Two operator-visible changes on /alerts:
1. Polling drops from 15s to 5s and gains a checkbox in the table
header to turn live monitoring on/off. Choice is persisted in
localStorage so it survives full-page navigations. The toggle
state is woven into the htmx hx-trigger predicate, so flipping
the checkbox just sets the flag and the next tick (or the
absence of one) honours it — no attribute juggling, no
htmx.process re-init. The dot dims to 0.3 opacity when paused
so operators can see at a glance that they're looking at a
stale view.
2. Severity dropdown options pick up the same oklch tints used by
the row dots / left borders / kind chips. The kind column shows
only the kind text, so without a colour cue the dropdown
mentioned a concept (severity) that the table itself didn't
render. Now the colours bridge the gap.
Note on <option> styling: Chrome and Firefox honour inline color:
on options; Safari ignores it.

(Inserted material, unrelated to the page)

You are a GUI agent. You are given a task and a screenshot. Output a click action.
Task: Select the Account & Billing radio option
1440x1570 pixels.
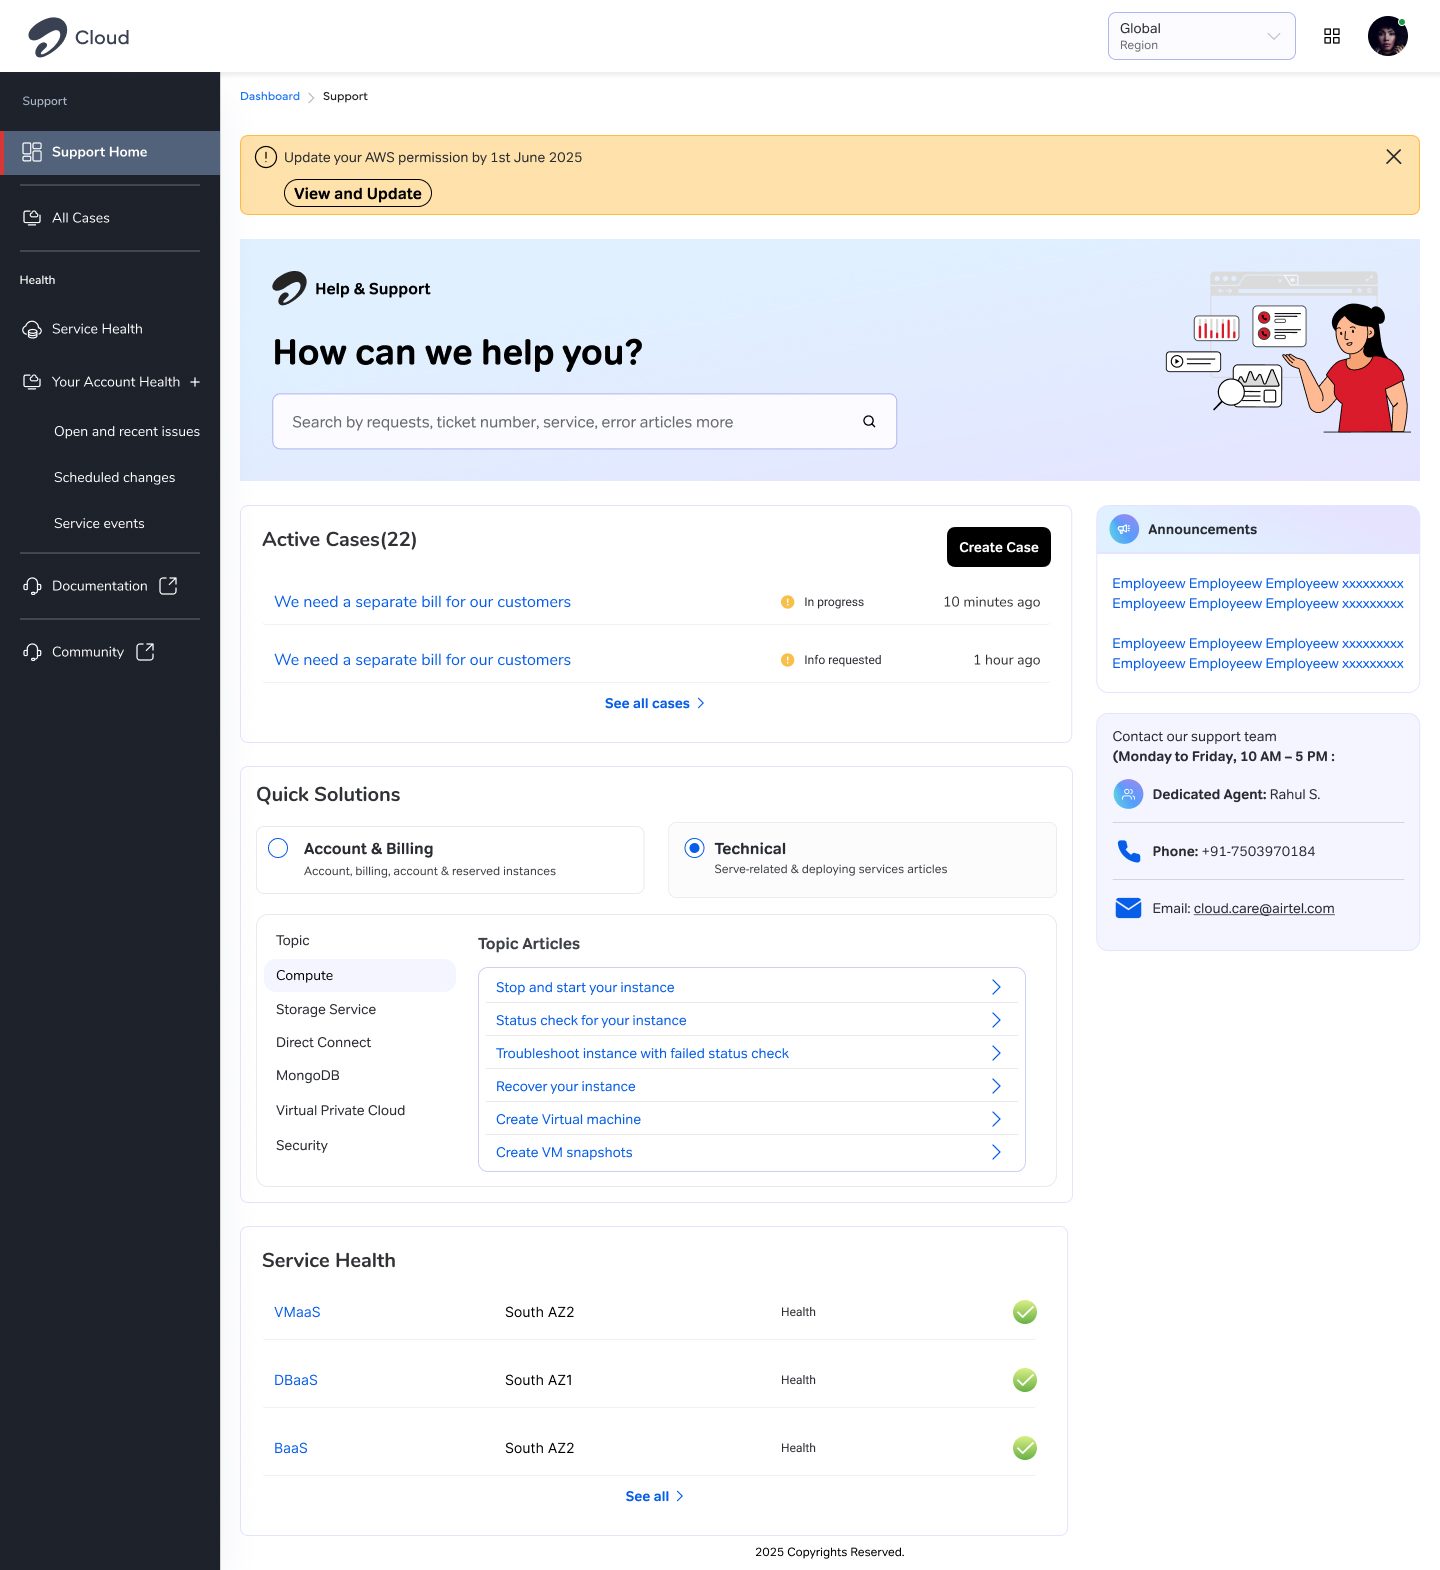(x=278, y=848)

Acceptable degradation — falls back
to plain text, which is what we had.
The alerts list is the one screen where staleness is genuinely
harmful — an operator can be looking at an Open tab that's already
been resolved by another admin or auto-resolved by the engine, and
take action on a row that no longer exists.
Add an htmx poll on just the table panel:
hx-get same URL with current querystring (filters preserved)
hx-trigger every 15s, only when document is visible (no idle CPU)
hx-select #alerts-table — pull this element out of the response
hx-swap outerHTML
Polling lives on the table div, not the page root, so the filter
strip and header don't flash on each tick. Header gains a small
'live ●' label so the polling is discoverable.
RefreshURL is r.URL.RequestURI() on the server side — keeps any
status/severity/host_id/q params intact across refreshes.
Other screens (dashboard, hosts, jobs) deliberately stay manual-
refresh per the project's anti-flicker stance.